Resolved: The proliferation of nightmarish Halloween yard displays is damaging and antisocial and should be strictly regulated by city ordinances.
I’ve always been a “Dear Abby” reader, largely because it’s fascinating to read the wildly varying extremes of the human condition that people write in about. Yesterday’s “Dear Abby” column included a letter from a mom whose young child was terrified by the annual repulsive display in the yard of a next door neighbor – skeletons, “dead” bodies, bloody knives…I’m sure you’ve seen it. We have more and more of them in our neighborhood every year.
A summary of “Abby’s” reply to the writer : “You can’t protect your child forever. Just tell him it’s all meant in the spirit of fun and it isn’t real.”
I’m not a huge fan of pumpkin carving personally – too messy for my tastes – but at least this jack -o’-lantern is inoffensive.
Obviously “Abby” has never had or known a child with a sensitive nature. You can’t just give a terrified child a tired platitude and call it good.
I have never been a molly-coddling parent. But I know my children well, and I have always believed it’s my job to recognize their deep needs and respond to them appropriately. We have one child who was (and honestly, still is) bone-deep terrified of the type of Halloween displays in question. Dismissive words from me along the lines of “it’s just a joke, get over it” would simply have told her that her needs are not important to me.
Then, too, childhood education and development have been an important part of my life’s work. I am absolutely convinced that, as a community, we must accept the responsibility to monitor anything we allow children to ingest – from food to video games to television ads to horrific yard displays. Don’t try to give me any crappy arguments against a “nanny state.” If we are to create a healthy, productive society, we must fight for the best for our youngest members. If that means regulating businesses, neighbors, and parents who have hideously bad judgement when it comes to the way they affect children’s healthy development, then so be it.

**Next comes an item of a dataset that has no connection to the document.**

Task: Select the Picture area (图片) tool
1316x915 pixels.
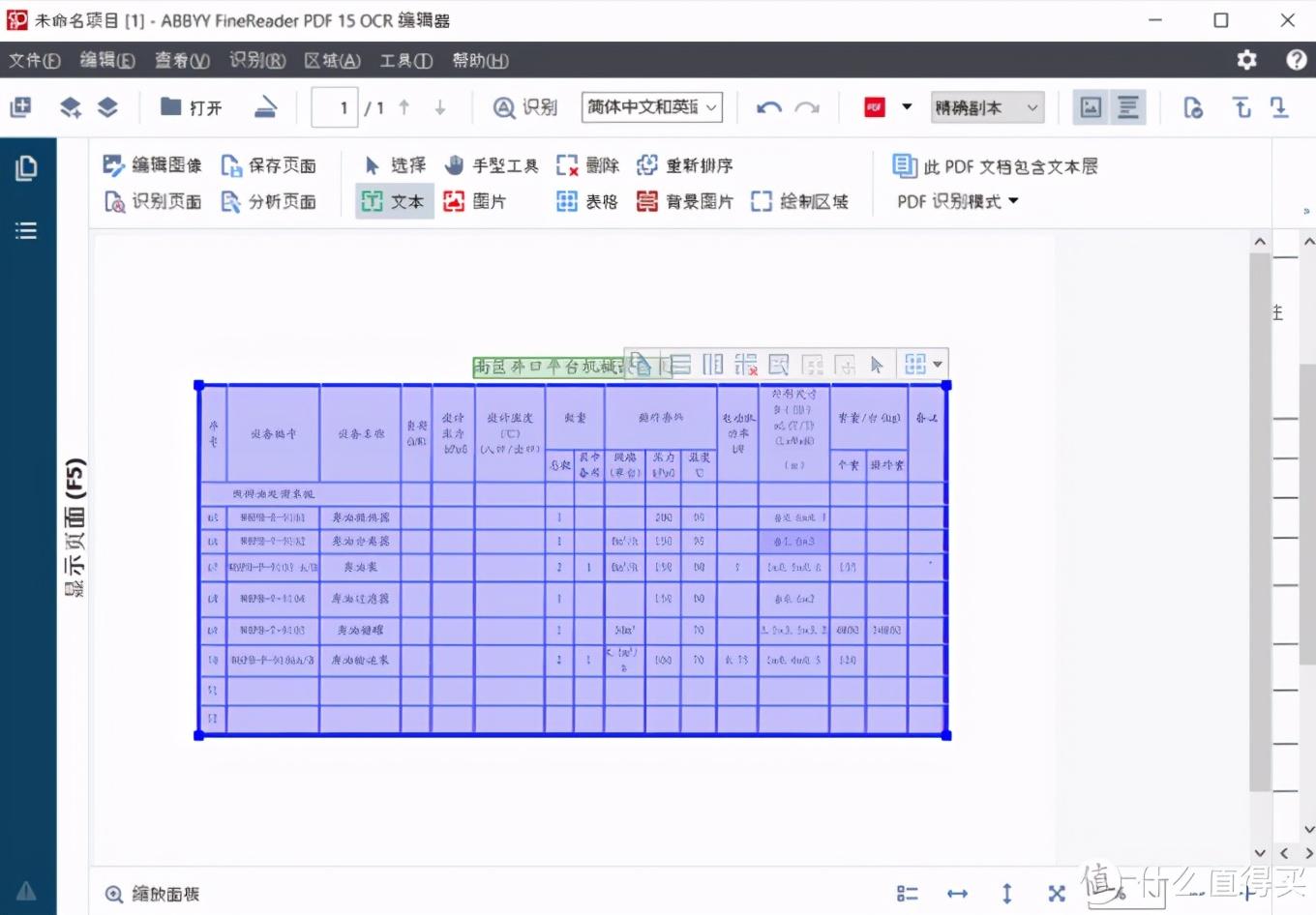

Grisly Halloween yard displays are a symptom of that kind of hideously bad judgement, as are violent video games, worship of posturing, macho sports figures, and ratings creep in movies. When our children are fed that kind of diet, how can we be surprised when they exhibit ugly, violent, or antisocial behavior?
It’s become almost cliche, but the question “Is it good for the children?” should be the yardstick by which we measure anything out there that our children might consume.